Ad Quintum Fratrem 2.2
Ad Quintum Fratrem 2.2
Headnote
Cicero to his brother Quintus, dictated — not written in his own hand, on account of an eye inflammation — from Rome on the fourteenth day before the Kalends of February (19 January) 56 BC. Quintus is now in Sardinia, where Pompey sent him as legate after the second consulship of 55 BC was already in view. The letter braids the brothers’ running domestic correspondence (Numisius’s villa design, the debts owed to Atticus’s brother Pomponius, the Tusculan property at Culleo’s auction, the building work at Rome and pressing the contractor Cyrus) with the political dispatch.

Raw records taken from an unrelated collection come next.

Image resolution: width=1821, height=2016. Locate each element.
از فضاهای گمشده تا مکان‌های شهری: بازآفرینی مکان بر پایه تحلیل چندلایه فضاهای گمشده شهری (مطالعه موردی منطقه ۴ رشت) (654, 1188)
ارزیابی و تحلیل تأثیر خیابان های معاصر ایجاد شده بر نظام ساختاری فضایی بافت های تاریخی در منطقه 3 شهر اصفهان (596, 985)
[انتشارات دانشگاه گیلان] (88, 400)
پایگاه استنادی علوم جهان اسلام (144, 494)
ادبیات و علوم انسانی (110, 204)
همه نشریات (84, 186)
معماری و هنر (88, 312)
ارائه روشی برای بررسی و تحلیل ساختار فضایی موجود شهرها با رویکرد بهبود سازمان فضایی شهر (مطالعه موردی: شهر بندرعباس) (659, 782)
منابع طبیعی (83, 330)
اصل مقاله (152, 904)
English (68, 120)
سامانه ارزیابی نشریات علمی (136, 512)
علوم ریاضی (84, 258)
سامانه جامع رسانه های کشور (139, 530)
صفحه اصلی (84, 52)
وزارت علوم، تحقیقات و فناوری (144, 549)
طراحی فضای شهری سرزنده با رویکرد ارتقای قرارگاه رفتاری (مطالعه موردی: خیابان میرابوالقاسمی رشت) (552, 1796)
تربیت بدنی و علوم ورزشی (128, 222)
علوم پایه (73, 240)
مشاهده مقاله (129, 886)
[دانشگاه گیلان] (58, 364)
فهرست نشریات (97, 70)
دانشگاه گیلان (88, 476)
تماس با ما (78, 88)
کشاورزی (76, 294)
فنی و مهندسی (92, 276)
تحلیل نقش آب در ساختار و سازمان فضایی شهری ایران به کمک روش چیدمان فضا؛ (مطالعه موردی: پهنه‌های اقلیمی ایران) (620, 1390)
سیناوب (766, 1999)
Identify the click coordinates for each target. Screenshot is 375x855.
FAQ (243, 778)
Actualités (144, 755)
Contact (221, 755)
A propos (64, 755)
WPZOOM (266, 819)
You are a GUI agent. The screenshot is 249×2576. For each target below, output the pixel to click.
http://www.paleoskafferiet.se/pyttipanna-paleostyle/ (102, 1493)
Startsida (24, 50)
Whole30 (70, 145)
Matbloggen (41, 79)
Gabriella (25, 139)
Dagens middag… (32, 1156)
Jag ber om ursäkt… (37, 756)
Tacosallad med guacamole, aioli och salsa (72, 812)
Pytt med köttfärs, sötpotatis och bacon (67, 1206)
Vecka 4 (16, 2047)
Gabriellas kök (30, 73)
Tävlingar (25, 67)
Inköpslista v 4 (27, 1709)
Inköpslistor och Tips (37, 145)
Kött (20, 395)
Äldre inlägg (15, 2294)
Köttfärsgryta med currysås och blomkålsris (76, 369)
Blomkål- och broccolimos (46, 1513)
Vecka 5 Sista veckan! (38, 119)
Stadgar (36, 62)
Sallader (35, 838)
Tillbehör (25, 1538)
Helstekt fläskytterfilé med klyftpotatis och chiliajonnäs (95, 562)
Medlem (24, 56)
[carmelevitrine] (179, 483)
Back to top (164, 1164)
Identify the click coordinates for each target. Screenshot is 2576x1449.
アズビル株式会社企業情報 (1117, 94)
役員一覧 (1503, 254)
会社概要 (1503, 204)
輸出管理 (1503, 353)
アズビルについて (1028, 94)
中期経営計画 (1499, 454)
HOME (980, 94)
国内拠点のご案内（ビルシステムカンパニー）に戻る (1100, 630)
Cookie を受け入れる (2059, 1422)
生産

The political half of the letter (§3) is the Quintus-version of the Egyptian-question report Cicero is also sending to Lentulus that same week (Fam. 1.1–1.4): the Senate decree that the king must not be brought back “with a multitude” (the Sibyl-induced no-army condition), the calumnies that have stalled the Lentulus-vs-Pompey contention, the comitial days that close the Senate, and the suspicion that the tribune Caninius will carry the bill (transferring the commission to Pompey) by violence. Cicero’s gauge of Pompey is the same as in Fam. 1.2 — the man himself opaque, his entourage transparent. The xiv K. Feb. dating both opens and closes the letter. The augury anecdote of §1 is the elder Gracchus in 162 BC, who while governing Sardinia recalled having held his own consular elections against the auspices and reported the irregularity to the Senate.